__Tasks to carry out__
A. List the factors that, according to the homogenization abstract, the proposed approach stays efficient and accurate regardless of.
B. Answer these questions from the homogenization abstract, marking each answer to match.
(i) What type of loading does the homogenization theory address?
(ii) Which earlier contribution does the new construction complement and extend?
(iii) What is the direct numerical solution used for comparison a solution of?
C. According to the homogenization abstract, the unit cell problems are solved by satisfying local equilibrium equations in each subvolume in a surface-averaged sense. Explain what this step makes possible.

Finite volume based asymptotic homogenization theory for periodic materials under anti-plane shear

A finite volume based approach is employed in the solution of unit cell problems at different orders of the asymptotic field expansion to construct a homogenization theory for anti-plane shear loading of unidirectional fiber-reinforced periodic structures. This new construction complements and further extends our recent contribution to asymptotic homogenization based on locally-exact elasticity unit cell solutions, He and Pindera (2020), to unit cells with multiple inclusions of arbitrary shapes. The present approach builds upon the previously developed finite-volume direct averaging micromechanics theory applicable under uniform strain fields, and extends it to account for strain gradients and non-vanishing microstructural scale relative to structural dimensions. The unit cell problems at different orders of the asymptotic field expansion are solved by satisfying local equilibrium equations in each subvolume of the discretized microstructure in a surface-averaged sense. This facilitates construction of local stiffness matrices at the subvolume level and subsequent assembly into the global stiffness matrix for the unit cell response under uniform and gradient strain fields. Comparison of the calculated microfluctuation functions and associated stress fields under uniform and gradient strain fields with those reported in the literature verifies the finite volume asymptotic solutions. The new theory's ability to accurately recover local fields is further illustrated through comparison with the direct numerical solution of a periodic structure with varying number of inclusions under gradient loading. The proposed homogenization approach is an efficient and accurate alternative to current numerical techniques for the analysis of periodic materials experiencing strain gradients regardless of microstructural scale, inclusion shape and number, demonstrated by analyzing arrays characterized by elliptical and square inclusions and multi-inclusion unit cells.

__Data extract__
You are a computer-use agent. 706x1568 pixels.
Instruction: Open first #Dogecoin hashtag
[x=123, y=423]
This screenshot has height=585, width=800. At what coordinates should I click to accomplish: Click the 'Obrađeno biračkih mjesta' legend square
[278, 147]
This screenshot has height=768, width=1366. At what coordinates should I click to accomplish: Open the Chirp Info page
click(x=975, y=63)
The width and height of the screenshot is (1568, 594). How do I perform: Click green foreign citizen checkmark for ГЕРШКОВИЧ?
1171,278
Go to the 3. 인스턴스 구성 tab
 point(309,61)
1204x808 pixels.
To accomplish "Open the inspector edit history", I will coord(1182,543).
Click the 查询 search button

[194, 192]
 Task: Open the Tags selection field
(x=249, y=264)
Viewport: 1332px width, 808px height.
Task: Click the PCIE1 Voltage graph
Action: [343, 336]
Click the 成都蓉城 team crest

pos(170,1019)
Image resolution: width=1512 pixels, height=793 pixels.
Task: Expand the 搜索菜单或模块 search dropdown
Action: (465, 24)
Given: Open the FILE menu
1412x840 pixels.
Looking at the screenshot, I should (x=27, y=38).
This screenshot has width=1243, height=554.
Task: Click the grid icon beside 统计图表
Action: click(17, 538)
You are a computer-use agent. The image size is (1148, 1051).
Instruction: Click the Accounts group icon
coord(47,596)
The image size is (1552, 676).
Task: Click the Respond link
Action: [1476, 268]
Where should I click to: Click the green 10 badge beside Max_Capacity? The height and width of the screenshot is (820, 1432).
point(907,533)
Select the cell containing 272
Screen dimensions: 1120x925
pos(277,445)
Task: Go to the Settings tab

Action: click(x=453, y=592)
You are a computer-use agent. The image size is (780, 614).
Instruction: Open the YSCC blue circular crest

__Expected outputs__
A.
Microstructural scale
Inclusion shape
Inclusion number

B.
(i) Anti-plane shear loading of unidirectional fiber-reinforced periodic structures.
(ii) He and Pindera (2020), on asymptotic homogenization based on locally-exact elasticity unit cell solutions.
(iii) A periodic structure with a varying number of inclusions under gradient loading.

C. It makes it easier to construct local stiffness matrices at the subvolume level. These matrices are then assembled into the global stiffness matrix for the unit cell response under uniform and gradient strain fields.